— start RECORDS TO PROCESS —

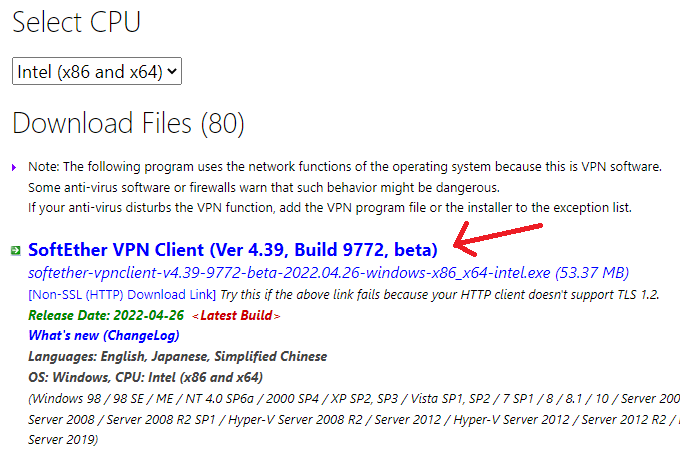Click the Note about VPN network functions
Screen dimensions: 680x461
click(x=345, y=166)
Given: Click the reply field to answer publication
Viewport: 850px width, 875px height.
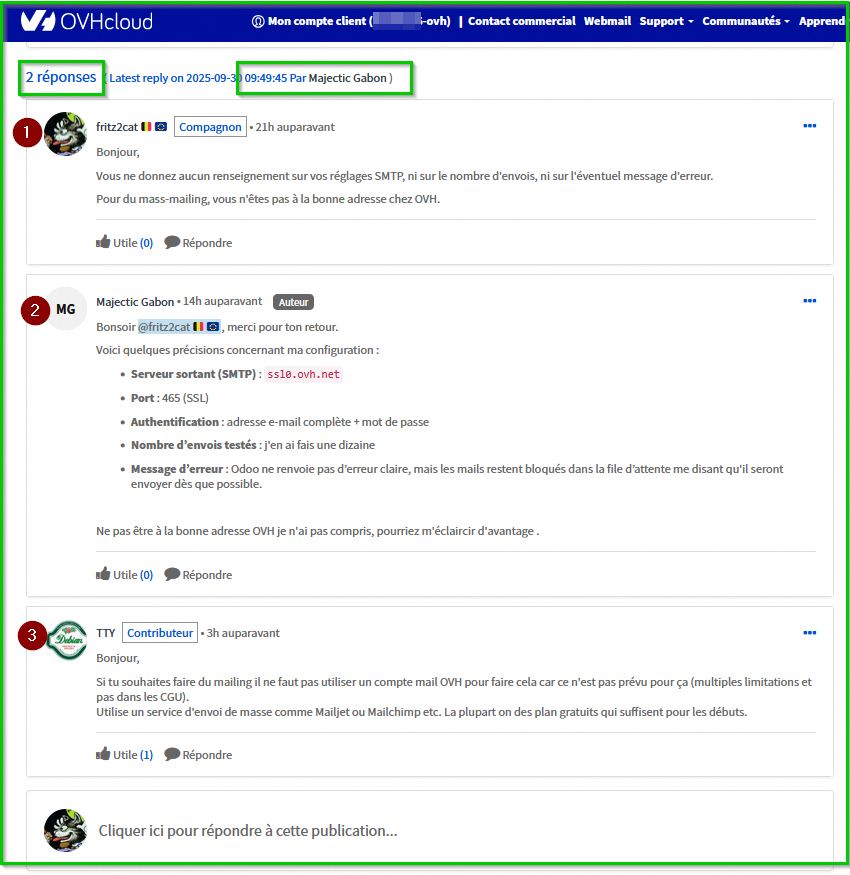Looking at the screenshot, I should [430, 830].

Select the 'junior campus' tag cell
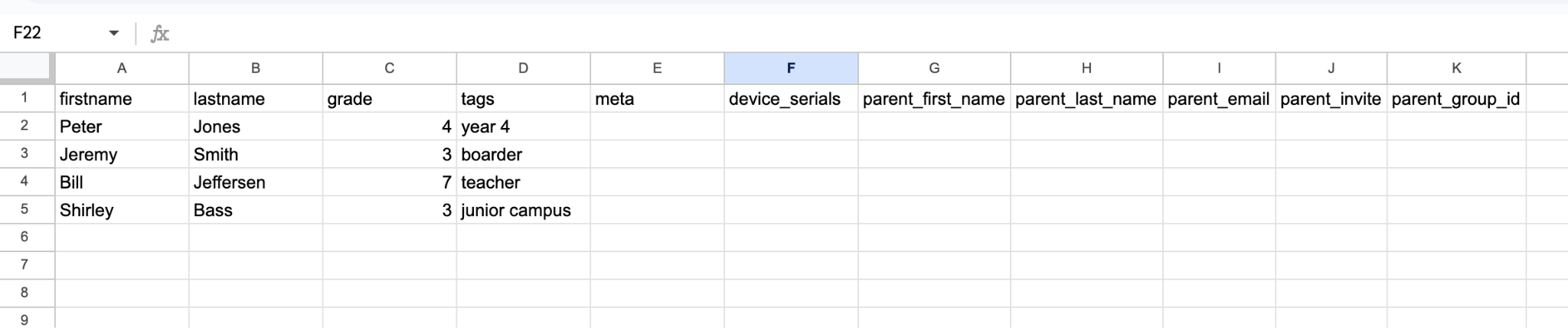(523, 210)
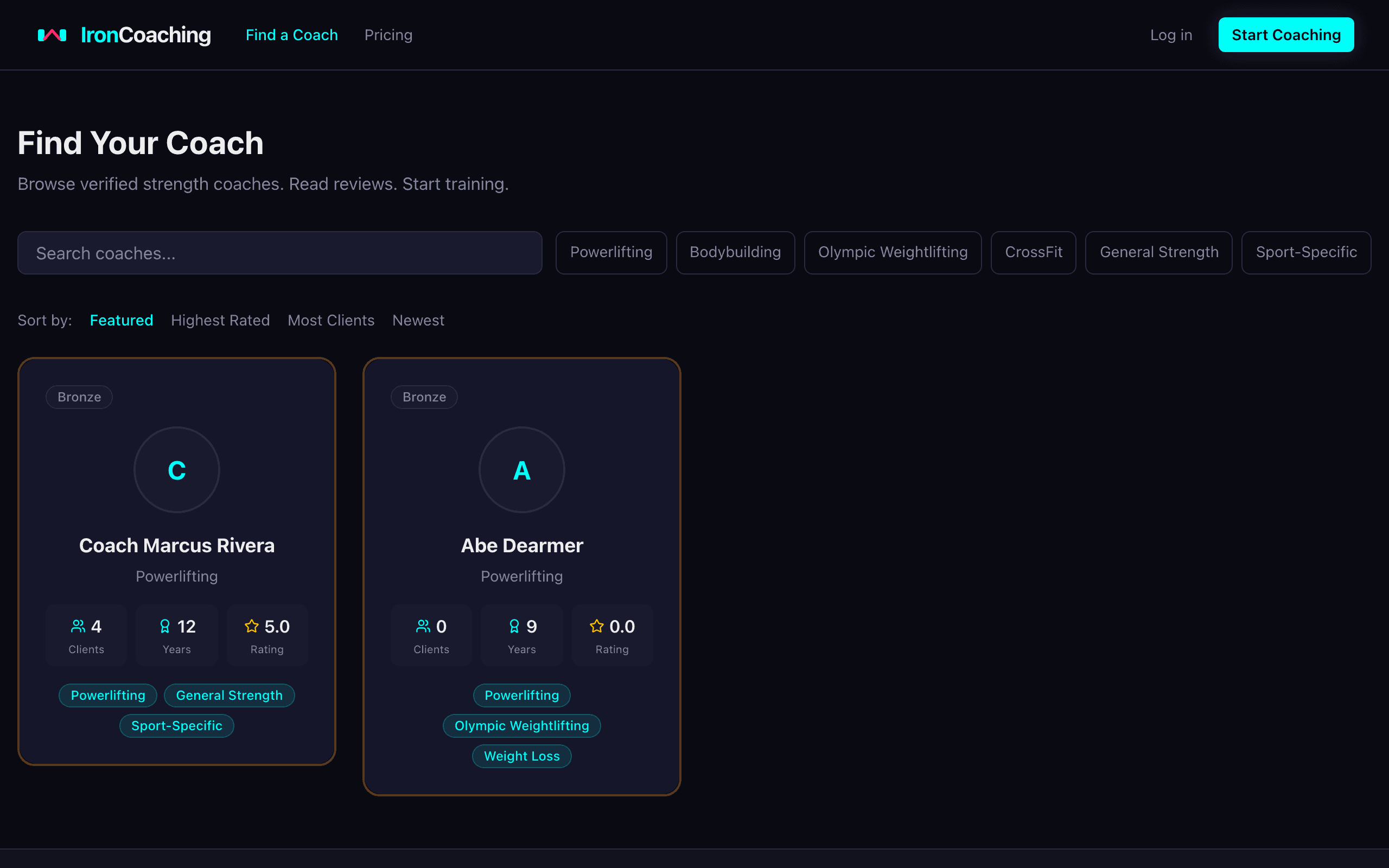This screenshot has width=1389, height=868.
Task: Click clients icon on Abe Dearmer card
Action: (x=423, y=626)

— end RECORDS TO PROCESS —

- _GIVEN INSTRUCTION_:
Please express every line of the listing above as a JSON list of strings, one string per line, leaving out blank lines and the pictures.

- _SOLUTION FOR THIS EXERCISE_:
[
  "Click the Note about VPN network functions",
  "Screen dimensions: 680x461",
  "click(x=345, y=166)",
  "Given: Click the reply field to answer publication",
  "Viewport: 850px width, 875px height.",
  "Looking at the screenshot, I should [430, 830].",
  "Select the 'junior campus' tag cell",
  "(523, 210)",
  "This screenshot has width=1389, height=868.",
  "Task: Click clients icon on Abe Dearmer card",
  "Action: (x=423, y=626)"
]